Tüketiciyi aldatıcı, yanıltıcı veya onun tecrübe ve bilgi noksanlıklarını istismar edici, tüketicinin can ve mal güvenliğini tehlikeye düşürücü, şiddet hareketlerini ve suç işlemeyi özendirici, kamu sağlığını bozucu, hastaları, yaşlıları, çocukları ve özürlüleri istismar edici reklam ve ilanlar yapılamaz.” hükmü yer almaktadır.
Yine aynı Yasanın 25.maddesi üçüncü fıkrasında 16.maddeye aykırı haraket edenler hakkında para cezası uygulanacağı, 16.maddeye aykırılığın ülke düzeyinde yayın yapan yazılı, sözlü, görsel vesair araçlarla gerçekleşmesi halinde ise cezanın on katının uygulanacağı öngörülmüştür.
21.12.1995 tarih ve 22500 sayılı Resmi Gazetede yayımlanan Ticari Reklam ve İlanlara İlişkin İlkeler ve Uygulama Esaslarına Dair Tebliğin 3.maddesinde “Mecra (Reklam araçları) kuruluşu ise reklamı hedef kitleye ulaştıran iletişim kanallarının yada her türlü reklam taşıyan aracın sahibi, işleticisi veya kiralayıcısı olan gerçek ve/veya tüzel kişiyi ifade eder” şeklinde tanımlanmaktadır.

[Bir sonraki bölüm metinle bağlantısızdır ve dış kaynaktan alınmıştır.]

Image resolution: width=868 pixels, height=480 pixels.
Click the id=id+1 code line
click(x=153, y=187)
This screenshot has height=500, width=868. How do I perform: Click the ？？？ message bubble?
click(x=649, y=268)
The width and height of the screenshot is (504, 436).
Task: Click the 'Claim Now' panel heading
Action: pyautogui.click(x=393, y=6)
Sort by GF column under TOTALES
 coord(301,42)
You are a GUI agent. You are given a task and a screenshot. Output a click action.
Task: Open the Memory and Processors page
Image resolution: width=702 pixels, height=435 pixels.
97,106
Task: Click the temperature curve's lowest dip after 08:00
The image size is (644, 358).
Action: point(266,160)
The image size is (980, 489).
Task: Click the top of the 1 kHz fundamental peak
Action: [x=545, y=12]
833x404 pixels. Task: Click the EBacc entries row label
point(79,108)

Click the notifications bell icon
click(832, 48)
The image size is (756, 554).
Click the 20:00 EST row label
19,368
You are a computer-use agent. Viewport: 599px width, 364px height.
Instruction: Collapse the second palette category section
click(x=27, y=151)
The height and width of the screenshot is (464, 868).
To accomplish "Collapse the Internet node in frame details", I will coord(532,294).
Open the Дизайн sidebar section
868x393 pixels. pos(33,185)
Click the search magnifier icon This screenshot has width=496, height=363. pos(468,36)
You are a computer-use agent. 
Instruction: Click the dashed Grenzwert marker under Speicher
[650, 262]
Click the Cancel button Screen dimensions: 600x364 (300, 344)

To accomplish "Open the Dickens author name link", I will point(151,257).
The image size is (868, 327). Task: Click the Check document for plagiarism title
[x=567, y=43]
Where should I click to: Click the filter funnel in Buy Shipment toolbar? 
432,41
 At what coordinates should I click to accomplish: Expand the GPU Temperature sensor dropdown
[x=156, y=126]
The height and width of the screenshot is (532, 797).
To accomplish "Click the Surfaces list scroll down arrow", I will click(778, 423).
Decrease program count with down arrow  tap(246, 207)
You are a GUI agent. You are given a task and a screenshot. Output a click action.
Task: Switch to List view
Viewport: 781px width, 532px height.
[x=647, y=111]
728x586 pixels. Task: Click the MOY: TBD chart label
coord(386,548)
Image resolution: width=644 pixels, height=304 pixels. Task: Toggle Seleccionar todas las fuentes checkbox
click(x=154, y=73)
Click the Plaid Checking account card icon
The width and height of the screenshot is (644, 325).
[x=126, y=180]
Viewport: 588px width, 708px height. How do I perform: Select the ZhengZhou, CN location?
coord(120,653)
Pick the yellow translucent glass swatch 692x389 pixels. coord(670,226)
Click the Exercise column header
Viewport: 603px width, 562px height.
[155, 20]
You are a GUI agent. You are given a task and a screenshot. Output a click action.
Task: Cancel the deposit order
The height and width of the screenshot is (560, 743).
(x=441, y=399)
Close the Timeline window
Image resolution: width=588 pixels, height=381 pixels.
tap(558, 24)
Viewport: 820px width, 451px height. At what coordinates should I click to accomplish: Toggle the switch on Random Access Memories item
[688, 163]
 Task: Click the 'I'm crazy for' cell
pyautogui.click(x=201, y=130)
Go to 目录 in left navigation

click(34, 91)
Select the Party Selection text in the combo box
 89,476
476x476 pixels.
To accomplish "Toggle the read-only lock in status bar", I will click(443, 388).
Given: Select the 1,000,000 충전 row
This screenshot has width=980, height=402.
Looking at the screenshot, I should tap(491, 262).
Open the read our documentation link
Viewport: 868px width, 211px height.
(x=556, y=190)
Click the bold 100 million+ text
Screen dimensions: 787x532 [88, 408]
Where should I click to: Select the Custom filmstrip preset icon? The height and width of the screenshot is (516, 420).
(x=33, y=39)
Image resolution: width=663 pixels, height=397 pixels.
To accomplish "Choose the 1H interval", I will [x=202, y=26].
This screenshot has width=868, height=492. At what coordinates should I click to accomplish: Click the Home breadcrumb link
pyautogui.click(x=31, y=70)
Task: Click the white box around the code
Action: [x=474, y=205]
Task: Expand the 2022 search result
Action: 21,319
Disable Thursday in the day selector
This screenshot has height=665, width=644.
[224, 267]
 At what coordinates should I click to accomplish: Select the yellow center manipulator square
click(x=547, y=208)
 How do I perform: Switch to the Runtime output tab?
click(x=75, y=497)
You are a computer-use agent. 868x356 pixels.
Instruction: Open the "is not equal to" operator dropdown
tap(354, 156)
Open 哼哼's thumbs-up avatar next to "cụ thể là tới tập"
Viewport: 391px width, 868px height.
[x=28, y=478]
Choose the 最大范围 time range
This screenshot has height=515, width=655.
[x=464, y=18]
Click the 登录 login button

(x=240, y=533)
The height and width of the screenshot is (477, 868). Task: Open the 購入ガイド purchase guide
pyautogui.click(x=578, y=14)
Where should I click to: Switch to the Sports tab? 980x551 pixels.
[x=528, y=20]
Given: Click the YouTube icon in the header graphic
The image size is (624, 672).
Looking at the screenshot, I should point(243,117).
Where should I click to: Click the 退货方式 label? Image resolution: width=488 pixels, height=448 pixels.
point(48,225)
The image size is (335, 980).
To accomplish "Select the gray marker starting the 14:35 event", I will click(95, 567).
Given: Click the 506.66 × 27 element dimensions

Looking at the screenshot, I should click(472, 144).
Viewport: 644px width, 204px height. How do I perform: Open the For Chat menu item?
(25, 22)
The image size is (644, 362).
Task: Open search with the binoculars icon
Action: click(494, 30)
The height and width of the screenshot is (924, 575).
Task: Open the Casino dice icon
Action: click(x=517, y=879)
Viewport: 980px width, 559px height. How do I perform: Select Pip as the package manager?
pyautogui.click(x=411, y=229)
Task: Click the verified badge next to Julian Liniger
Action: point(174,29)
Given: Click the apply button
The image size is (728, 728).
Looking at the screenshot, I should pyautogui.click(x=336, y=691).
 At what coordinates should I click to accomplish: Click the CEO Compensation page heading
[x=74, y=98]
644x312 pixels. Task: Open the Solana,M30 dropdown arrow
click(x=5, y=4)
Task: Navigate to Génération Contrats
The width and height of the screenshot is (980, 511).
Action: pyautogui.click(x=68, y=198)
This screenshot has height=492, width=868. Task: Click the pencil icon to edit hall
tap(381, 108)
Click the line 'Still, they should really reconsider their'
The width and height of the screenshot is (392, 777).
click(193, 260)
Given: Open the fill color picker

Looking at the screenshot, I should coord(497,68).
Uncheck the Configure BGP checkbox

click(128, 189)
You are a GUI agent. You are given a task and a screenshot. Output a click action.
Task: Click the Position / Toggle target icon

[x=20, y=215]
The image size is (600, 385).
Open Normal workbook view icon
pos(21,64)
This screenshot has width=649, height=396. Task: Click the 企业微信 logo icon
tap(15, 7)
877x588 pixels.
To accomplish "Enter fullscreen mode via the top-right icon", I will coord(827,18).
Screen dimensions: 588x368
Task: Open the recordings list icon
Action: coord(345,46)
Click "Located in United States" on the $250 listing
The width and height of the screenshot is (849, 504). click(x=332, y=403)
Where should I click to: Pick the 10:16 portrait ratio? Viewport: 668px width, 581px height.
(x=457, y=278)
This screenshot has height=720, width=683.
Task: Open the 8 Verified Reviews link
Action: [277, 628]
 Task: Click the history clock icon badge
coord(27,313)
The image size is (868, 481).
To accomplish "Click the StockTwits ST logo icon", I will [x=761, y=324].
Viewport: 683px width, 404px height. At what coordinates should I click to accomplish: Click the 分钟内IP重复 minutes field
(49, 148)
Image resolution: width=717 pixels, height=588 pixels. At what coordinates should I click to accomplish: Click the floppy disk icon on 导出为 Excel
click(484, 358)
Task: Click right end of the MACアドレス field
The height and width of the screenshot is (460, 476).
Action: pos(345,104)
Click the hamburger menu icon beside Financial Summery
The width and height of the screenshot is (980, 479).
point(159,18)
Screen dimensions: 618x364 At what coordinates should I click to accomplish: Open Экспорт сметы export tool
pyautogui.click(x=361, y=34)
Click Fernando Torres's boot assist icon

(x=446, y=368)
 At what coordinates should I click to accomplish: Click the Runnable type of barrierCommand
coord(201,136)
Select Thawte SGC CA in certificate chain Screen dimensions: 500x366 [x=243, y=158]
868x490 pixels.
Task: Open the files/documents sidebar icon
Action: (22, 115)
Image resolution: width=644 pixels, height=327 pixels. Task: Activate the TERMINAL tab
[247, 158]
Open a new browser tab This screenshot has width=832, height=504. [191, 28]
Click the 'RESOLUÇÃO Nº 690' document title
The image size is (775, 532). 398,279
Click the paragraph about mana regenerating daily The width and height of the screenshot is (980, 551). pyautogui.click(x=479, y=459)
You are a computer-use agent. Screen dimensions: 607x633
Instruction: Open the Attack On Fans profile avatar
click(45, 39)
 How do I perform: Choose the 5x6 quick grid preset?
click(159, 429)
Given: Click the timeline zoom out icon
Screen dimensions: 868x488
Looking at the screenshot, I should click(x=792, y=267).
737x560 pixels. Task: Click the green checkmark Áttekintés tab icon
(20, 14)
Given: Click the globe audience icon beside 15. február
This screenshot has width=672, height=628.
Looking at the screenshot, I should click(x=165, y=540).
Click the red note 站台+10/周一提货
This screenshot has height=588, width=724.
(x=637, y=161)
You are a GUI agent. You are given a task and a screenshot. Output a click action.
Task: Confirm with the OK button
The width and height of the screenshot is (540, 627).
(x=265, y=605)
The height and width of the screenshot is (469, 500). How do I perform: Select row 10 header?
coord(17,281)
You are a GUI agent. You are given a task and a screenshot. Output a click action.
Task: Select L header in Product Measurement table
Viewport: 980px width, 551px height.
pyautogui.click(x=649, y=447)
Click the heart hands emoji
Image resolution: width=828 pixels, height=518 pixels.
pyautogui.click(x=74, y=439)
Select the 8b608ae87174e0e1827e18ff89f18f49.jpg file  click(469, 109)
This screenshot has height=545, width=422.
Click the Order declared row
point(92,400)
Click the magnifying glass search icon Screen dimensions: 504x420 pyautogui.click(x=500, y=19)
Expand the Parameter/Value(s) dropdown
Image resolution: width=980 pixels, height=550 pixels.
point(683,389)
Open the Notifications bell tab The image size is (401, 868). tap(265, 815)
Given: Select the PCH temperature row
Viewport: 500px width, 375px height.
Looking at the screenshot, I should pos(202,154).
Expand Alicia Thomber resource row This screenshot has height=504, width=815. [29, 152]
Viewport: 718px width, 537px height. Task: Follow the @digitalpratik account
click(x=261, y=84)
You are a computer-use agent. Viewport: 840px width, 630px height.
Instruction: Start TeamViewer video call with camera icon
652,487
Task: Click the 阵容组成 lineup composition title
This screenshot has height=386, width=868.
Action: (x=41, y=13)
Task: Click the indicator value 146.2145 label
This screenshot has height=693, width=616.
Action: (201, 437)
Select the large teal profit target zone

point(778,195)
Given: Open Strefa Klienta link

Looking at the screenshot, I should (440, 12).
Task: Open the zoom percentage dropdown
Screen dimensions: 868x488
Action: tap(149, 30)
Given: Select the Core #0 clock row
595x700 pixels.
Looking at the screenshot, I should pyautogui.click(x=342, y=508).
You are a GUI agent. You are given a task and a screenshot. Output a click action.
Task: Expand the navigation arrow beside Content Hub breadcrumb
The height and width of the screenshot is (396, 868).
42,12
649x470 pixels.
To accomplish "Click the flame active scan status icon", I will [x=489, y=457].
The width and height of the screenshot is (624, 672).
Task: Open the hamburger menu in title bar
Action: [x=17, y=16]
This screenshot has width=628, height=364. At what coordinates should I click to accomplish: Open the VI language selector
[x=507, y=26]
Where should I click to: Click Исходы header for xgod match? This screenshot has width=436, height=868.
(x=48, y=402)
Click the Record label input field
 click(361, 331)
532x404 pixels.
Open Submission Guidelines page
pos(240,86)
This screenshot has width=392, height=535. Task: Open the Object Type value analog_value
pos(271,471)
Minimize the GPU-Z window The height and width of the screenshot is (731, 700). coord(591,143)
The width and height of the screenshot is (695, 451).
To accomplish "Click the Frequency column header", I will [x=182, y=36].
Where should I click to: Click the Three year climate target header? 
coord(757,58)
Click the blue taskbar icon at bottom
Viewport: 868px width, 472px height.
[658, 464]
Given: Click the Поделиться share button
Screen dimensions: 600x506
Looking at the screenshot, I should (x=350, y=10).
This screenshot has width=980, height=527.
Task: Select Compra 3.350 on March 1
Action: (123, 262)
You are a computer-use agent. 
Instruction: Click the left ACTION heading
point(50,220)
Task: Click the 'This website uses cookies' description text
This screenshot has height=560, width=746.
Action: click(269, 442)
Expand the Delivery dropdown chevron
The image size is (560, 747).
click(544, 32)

4077 sayılı Yasanın 3.maddesinde her ne kadar “Mecra Kuruluşu” tanımlanmamış ise de aynı Yasanın 16.maddesine aykırılık fiili ancak ticari reklam ve ilanların hedef kitleye ulaştırılması ile işleneceğinden ve bu iş de yine mecra kuruluşu aracılığıyla yapılacağından, bunları yasa kapsamı dışında saymaya hukuken imkan görülmemektedir.
Bu durumda, 4077 sayılı Kanun’un amacına uygun olarak tüketiciyi koruma amacıyla ticari ilan ve reklamı yayınlayan yayın kuruluşlarının da cezai sorumluluk kapsamında bulunduğunun kabulüyle, davanın esasına girilerek bir karar verilmesi gerektiğinden, Kanun’un yayın kuruluşlarını kapsamadığı gerekçesiyle işlemin iptali yolunda verilen mahkeme kararının kanun yararına bozulması gerekmektedir.
Açıklanan nedenlerle, Danıştay Başsavcılığı tarafından yapılan kanun yararına temyiz isteminin kabulü ile …İdare Mahkemesi’nin … tarih ve E:…, K:… sayılı kararının, işlemin kısmen iptaline ilişkin bölümünün 2577 sayılı İdari Yargılama Usulü Kanunu’nun 51. maddesi uyarınca hükmün hukuki sonuçlarına etkili olmamak üzere kanun yararına bozulmasına, kararın birer örneğinin ilgili Sanayi ve Ticaret Bakanlığı ile Danıştay Başsavcılığına gönderilmesine ve kararın Resmi Gazete’de yayımlanmasına, 9.10.2002 tarihinde oybirliğiyle karar verildi.